SUMMARY OF THE INVENTION

In one embodiment, this invention achieves fluid drop formation and ejection with multiple actuators within a given fluid chamber. Each actuator is permitted to deform in multiple directions that all contribute to chamber volume change and ejection of the drop. In a current embodiment, such a device is configured for formation and ejection of ink drops. Other fluids are, however, contemplated, such as adhesives and the like.

Additionally, the multiple actuators can be selectively deformed to vary drop volume to achieve, for example, gray-scale printing. Varying drop volume during printing has to date been difficult to achieve for most ink jet printing methods, including thermal ink jet printing. The multiple actuators also allow for large print height without stitching.

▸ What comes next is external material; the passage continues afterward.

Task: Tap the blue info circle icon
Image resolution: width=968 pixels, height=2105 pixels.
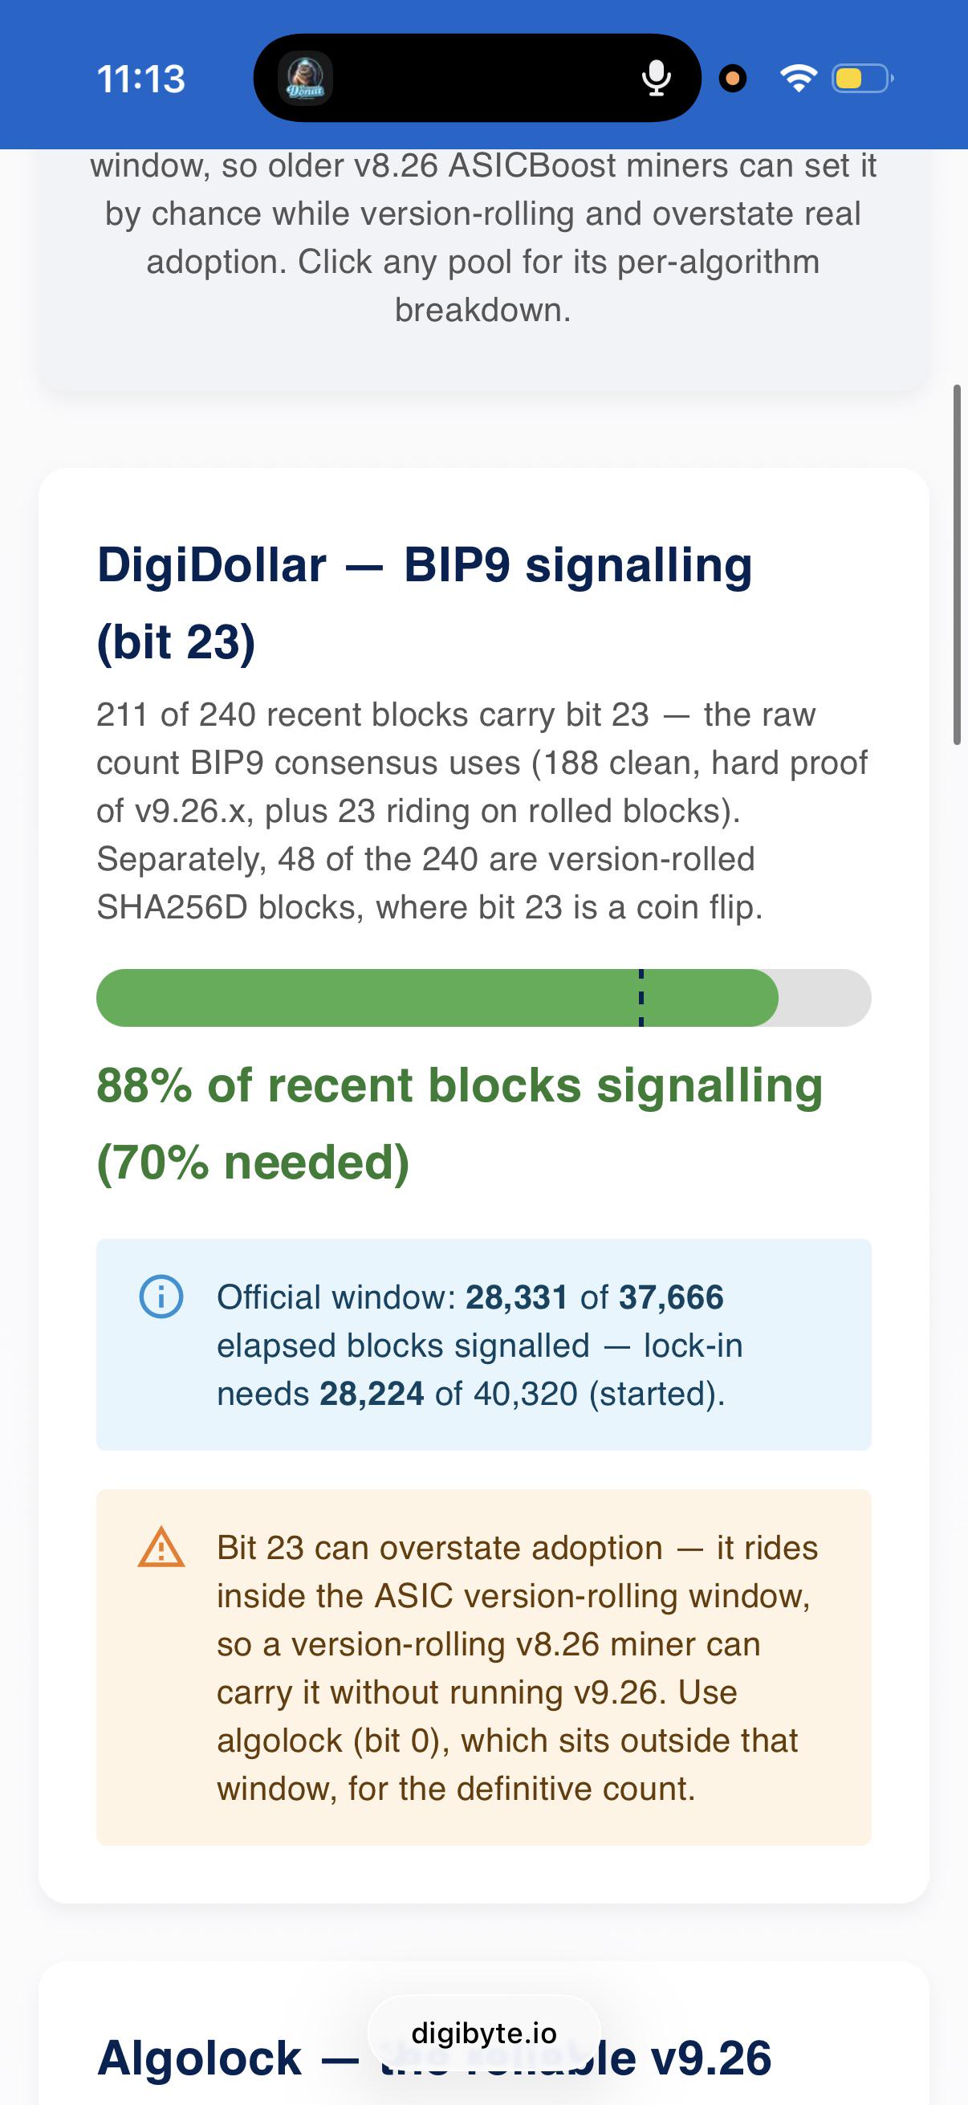Action: [x=161, y=1296]
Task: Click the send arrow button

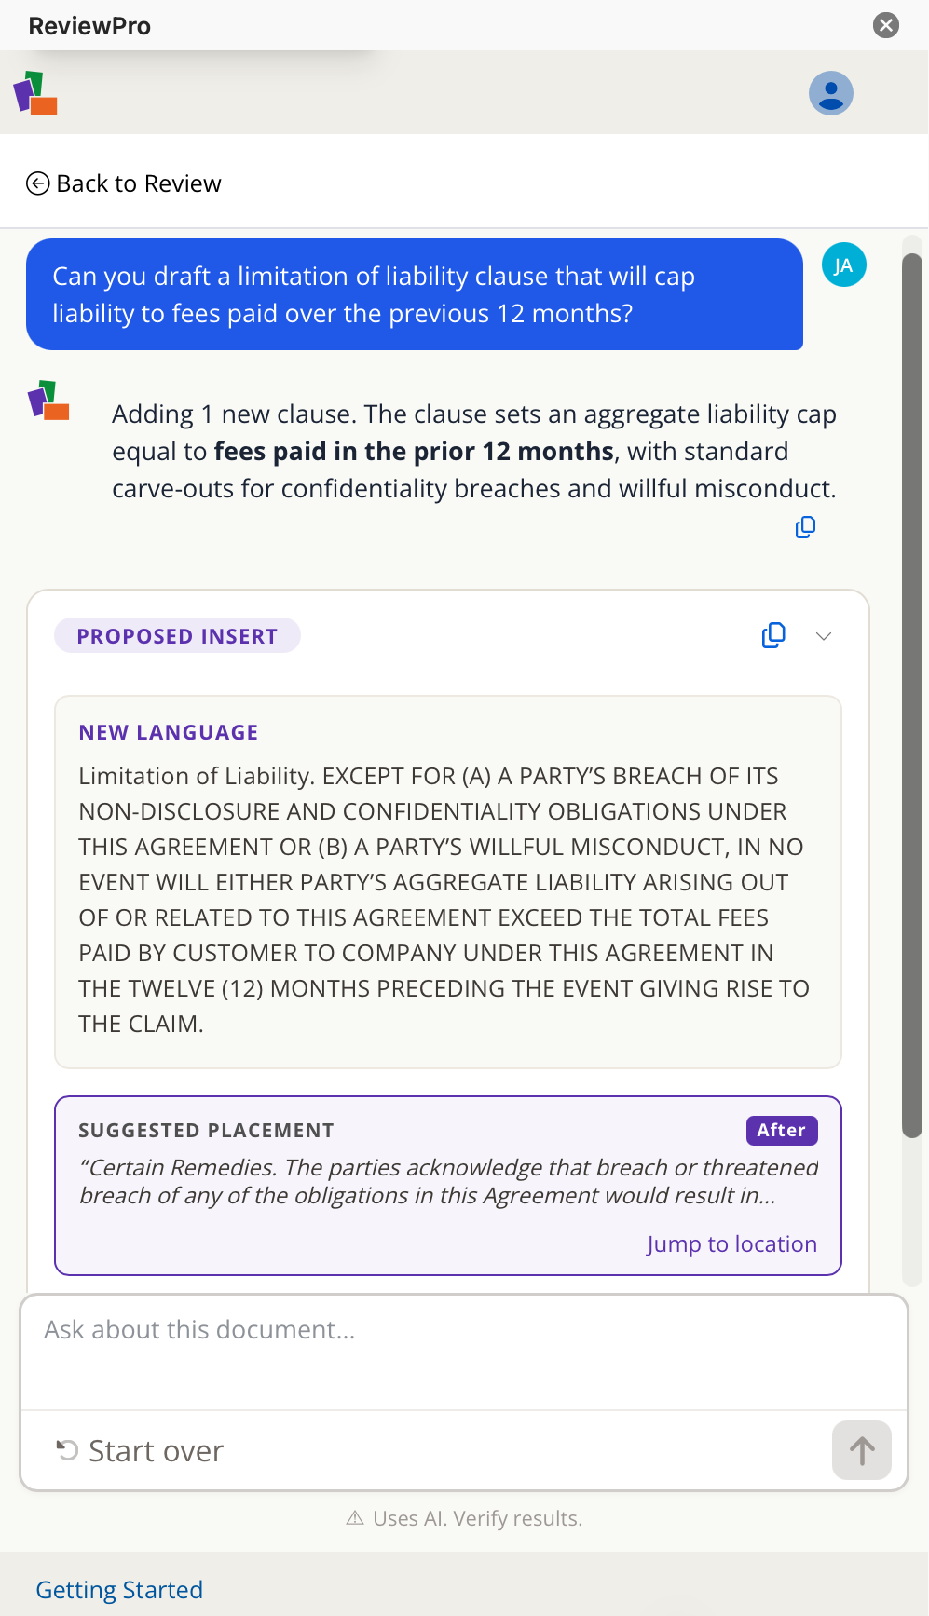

Further, the instant invention does not require a diaphragm, which often is fragile and is a common source of failure in piezoelectric printheads. In typical piezoelectric printheads, the diaphragm is made of a pliable material and is connected to a piezoelectric element. When the piezoelectric element changes shape in response to a signal, it manipulates the diaphragm, which causes a pressure wave to propagate through the ink chamber and results in the ejection of ink through an orifice.

Additional benefits of one or more embodiments of the present invention include a highly integrated structure for low cost manufacturing, an easy-to-stack design for high-resolution printing, few or no thermal expansion issues between the piezoelectric material and a diaphragm, and excellent ink compatibility and corrosion resistance.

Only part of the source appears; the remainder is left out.